Each month we'll give you a book we recommend reading before your trip. If you love history, Russia is ripe for discovering if you haven't already.
This month's book is "Russka" by Edward Rutherford. The summary below is from Bookrags.com This is a large book and will give you a great background for the places we'll visit on the cruise.
THE WASHINGTON POST BOOK WORLD
Spanning 1800 years of Russia's history, people, poltics, and culture, Edward Rurtherford, author of the phenomenally successful SARUM: THE NOVEL OF ENGLAND, tells a grand saga that is as multifaceted as Russia itself. Here is a story of a great civilization made human, played out through the lives of four families who are divided by ethnicity but united in shaping the destiny of their land.
"Rutherford's RUSSKA succeeds....[He] can take his place among an elite cadre of chroniclers such as Harold Lamb, Maurice Hindus and Henri Troyat."
SAN FRANCISCO CHRONICLE
Russka: The Novel of Russia Summary & Study Guide Description
Russka, by Edward Rutherford, is the story of eighteen hundred years of Russian history. He includes the story of the history of the people and the country along with the politics and culture. The focal point of the book is the small village of Russka, located in the Russian heartland, from its beginnings until modern times. Most of the main characters, such as the Bobrovs, Suvorins, Karpenkos and Romanovs trace their roots to the small village, even though they move around the country.
The book begins in primitive times with a small group of families living in huts. There are different tribes, with the Alans being the greatest of the warriors. These people become the leaders of Kiev and other cities. Their structure of government is based on succession passing from brother to brother and not from father to son. The result is a great deal of instability. The fact that there is no one strong central authority makes the country of Ru's susceptible to takeover from the outside. This is how the Mongols or Tatars are able to conquer the country in these years in the thirteenth century. The peasant woman Yanka flees from the Tatars. She is the ancestor of the Ivanovs.
By the middle of the sixteenth century, Moscow has become a strong city with a tsar that has conquered other cities. Tsar Ivan is fighting to throw out the Tatars, but the Tatars have a working relationship with the landowners and merchants, which make this a difficult task. Boris Bobrov, a young landowner, is a strong supporter of the tsar. The Cossacks are instrumental in the fight against the Tatars. One of them is Andrei Karpenko.
As the village of Russka develops over the years, an industrious serf, named Ivan Suvorin, begins a cloth business in the nineteenth century. The Suvorins have problems with the landowning Bobrovs over the years, but their cloth factories are very successful. The Suvorins finally gain their freedom from the Bobrovs and become very wealthy
industrialists. At the time of the revolution, Vladimir is one of the wealthiest men in Russia.

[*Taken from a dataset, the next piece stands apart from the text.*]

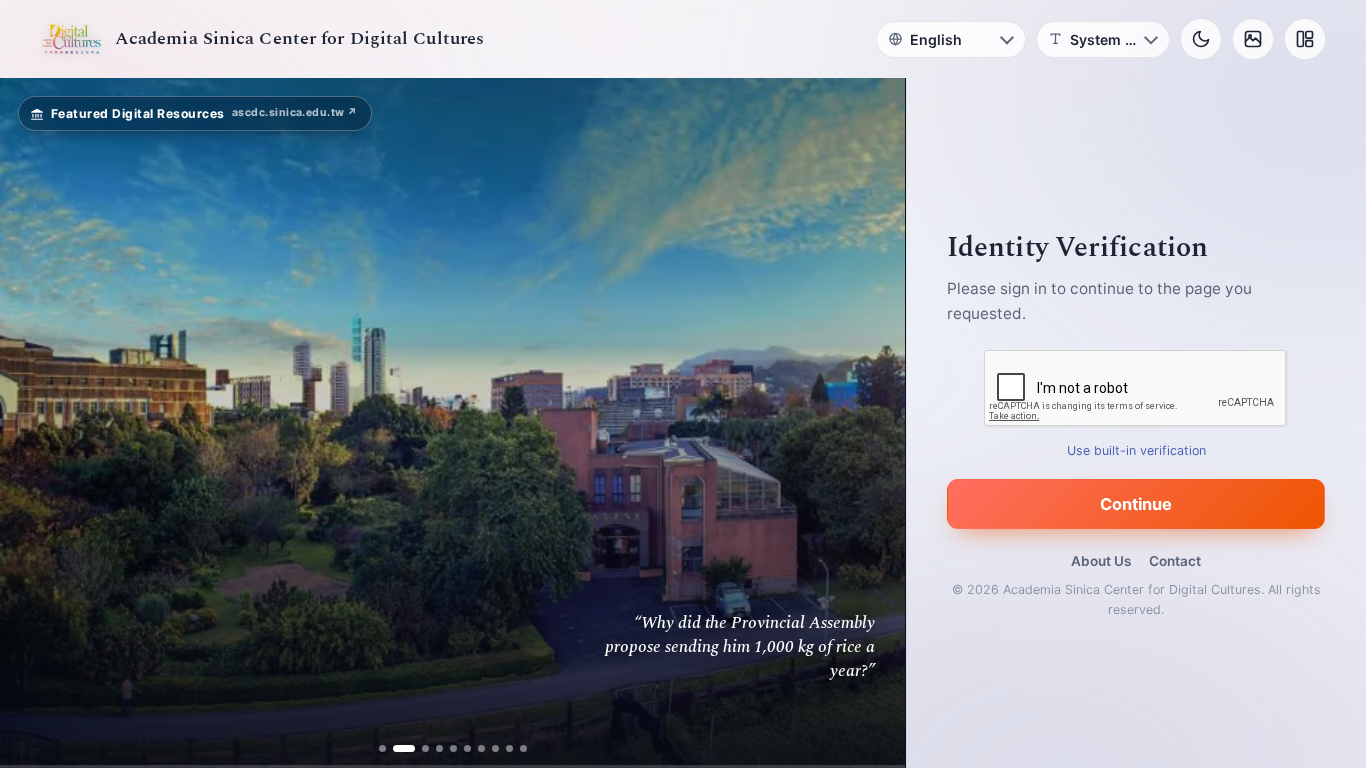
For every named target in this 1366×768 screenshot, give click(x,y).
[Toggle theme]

Throughout Russian history, the peasants were an oppressed class. Even though the laws changed regarding their status, they remain oppressed, yet when the revolution begins, it takes place in St. Petersburg and Moscow and not in the countryside.
Russka looks at the development of the country and the interaction of these four families and how they cope with the various situations. There are conspiracies, murders and romance over the years. During the revolution, Nicolai Bobrov is a member of the duma. When he becomes suspect by the Cheka, Vladimir Suvorin, who loses all of his wealth, helps him escape to Finland and soon follows. After the fall of the Soviet regime, two men meet at a trade fair. When Paul Bobrov travels to Moscow, he and Sergei Romanov visit the village of Russka.
The reader will enjoy this lengthy book. It is written in a style that results in quick and easy reading and will hold the reader's interest.